Before the hearing got underway, the prosecutor played an audio recording of a phone call Peters made to his wife after being found guilty on April 30. On the recording Peters tells his wife that he was found guilty and asks her to find him a new lawyer. He made claims that his attorneys, jail officers and the jury were all against him and that he was not treated fairly. He also accused police officers of taking the front door off and shooting more bullet holes into it, setting him up.

“The whole thing is rigged,” he repeatedly told his wife.

Often referring to one another as “baby and “honey” Peters told his wife he was sorry and that she didn’t have to stay with him.

Before sentencing his public defense attorney Angelo Mourelatos said Peters may suffer some mental health issues including depression, delusions and post traumatic stress disorder. He also said a long prison term could be a hardship on his wife and 13-year-old daughter.

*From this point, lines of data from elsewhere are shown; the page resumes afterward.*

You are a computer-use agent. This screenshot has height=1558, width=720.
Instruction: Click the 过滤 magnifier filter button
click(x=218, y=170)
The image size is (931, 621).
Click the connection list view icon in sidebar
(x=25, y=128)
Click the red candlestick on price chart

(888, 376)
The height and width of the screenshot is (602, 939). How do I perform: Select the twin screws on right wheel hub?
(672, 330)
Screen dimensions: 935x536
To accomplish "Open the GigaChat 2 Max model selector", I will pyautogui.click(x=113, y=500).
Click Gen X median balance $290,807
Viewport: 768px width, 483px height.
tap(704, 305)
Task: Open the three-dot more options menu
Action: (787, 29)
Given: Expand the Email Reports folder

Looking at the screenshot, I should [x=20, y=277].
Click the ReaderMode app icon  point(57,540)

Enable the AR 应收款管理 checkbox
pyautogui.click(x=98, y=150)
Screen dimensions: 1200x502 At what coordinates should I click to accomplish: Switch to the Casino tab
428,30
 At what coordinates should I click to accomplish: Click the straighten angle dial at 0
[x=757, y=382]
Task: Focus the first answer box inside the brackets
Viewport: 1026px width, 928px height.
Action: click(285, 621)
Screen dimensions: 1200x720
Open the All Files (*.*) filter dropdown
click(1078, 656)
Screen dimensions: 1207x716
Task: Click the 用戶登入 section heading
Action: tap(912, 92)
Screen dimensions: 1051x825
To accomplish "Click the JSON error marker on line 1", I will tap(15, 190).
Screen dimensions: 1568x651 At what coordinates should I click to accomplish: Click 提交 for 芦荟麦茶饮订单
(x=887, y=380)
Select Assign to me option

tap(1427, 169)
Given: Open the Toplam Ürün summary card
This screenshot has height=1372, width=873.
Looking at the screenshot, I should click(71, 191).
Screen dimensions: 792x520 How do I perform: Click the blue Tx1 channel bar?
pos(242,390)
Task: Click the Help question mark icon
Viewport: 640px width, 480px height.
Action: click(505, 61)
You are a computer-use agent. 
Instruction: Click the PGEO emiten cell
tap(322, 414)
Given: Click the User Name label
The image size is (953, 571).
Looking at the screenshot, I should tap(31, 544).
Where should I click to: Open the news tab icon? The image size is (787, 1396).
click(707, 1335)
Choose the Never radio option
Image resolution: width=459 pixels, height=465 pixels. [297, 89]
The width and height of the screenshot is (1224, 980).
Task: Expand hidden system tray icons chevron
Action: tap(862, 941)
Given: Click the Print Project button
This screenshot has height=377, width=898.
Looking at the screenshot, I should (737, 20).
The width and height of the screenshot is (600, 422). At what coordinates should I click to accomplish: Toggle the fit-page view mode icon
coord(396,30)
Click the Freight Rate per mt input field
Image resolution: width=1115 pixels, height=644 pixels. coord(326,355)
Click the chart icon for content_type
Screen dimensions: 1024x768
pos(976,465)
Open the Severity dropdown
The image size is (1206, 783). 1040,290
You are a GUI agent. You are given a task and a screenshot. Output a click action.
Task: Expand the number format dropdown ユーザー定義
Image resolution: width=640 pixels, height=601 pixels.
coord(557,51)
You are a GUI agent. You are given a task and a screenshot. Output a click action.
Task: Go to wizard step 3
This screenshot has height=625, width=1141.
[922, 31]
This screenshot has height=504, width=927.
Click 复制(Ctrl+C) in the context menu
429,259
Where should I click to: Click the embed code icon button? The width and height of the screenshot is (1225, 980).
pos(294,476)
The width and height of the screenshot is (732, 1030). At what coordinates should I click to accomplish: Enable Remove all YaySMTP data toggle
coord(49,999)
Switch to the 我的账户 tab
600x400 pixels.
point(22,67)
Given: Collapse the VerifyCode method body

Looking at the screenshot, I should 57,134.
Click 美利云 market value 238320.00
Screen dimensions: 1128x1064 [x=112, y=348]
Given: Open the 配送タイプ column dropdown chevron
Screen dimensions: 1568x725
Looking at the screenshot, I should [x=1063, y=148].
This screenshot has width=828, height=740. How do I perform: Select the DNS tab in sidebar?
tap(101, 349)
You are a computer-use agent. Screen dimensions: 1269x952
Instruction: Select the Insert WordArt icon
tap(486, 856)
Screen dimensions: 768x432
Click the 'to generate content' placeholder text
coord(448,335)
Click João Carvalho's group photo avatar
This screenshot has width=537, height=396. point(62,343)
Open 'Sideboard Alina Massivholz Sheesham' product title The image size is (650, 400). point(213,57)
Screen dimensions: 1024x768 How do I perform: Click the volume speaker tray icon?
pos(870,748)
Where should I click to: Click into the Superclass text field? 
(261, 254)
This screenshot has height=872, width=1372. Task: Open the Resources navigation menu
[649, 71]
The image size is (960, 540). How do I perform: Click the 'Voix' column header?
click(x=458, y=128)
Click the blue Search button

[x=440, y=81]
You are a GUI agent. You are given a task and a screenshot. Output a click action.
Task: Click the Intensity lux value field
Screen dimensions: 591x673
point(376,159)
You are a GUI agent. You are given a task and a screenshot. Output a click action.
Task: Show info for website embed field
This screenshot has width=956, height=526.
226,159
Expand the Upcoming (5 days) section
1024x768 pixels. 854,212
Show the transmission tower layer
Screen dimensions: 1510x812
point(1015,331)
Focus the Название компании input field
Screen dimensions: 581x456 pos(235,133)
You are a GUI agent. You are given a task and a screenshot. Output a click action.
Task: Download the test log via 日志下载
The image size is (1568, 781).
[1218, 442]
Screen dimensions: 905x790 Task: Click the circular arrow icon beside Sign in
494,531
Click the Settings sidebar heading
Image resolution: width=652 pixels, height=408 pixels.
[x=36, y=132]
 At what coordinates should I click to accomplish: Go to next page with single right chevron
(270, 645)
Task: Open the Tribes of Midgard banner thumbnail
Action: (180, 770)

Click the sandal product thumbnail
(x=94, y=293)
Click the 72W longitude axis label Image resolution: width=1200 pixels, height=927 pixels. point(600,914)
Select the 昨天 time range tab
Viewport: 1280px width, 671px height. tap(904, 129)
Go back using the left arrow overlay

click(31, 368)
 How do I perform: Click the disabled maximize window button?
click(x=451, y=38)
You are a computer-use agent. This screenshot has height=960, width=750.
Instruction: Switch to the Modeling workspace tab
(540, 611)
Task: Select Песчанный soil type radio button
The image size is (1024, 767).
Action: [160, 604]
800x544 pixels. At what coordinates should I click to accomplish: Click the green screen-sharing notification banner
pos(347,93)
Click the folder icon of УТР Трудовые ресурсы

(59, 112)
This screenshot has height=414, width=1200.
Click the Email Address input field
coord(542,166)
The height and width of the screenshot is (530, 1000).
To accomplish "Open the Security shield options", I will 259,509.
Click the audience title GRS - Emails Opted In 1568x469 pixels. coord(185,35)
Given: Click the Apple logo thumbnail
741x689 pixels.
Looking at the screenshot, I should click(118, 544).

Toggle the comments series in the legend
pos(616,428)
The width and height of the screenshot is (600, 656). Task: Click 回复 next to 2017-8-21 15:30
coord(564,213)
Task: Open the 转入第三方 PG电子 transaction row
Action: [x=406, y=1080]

Peters apologized to all the families who were hurt by what he did. He said he has “been stick to my stomach ever since” that night.

“In the end there were families on each side of the door at my house that night,” Peters said. “I pray everyone will recover from it.”

Before handing down, what is essentially a life sentence, Prather told Peters that he had never taken responsibility nor shown any remorse for what he did. She also called his accusations in the phone call to his wife in which he said the officers staged the crime scene by shooting bullets into his front door as “ludicrous.”

Prather said the responsibility of what happened “lays right at your feet.”

“There was no nonsense in this case, no lies, the only lies I heard in this case came from you,” Prather said.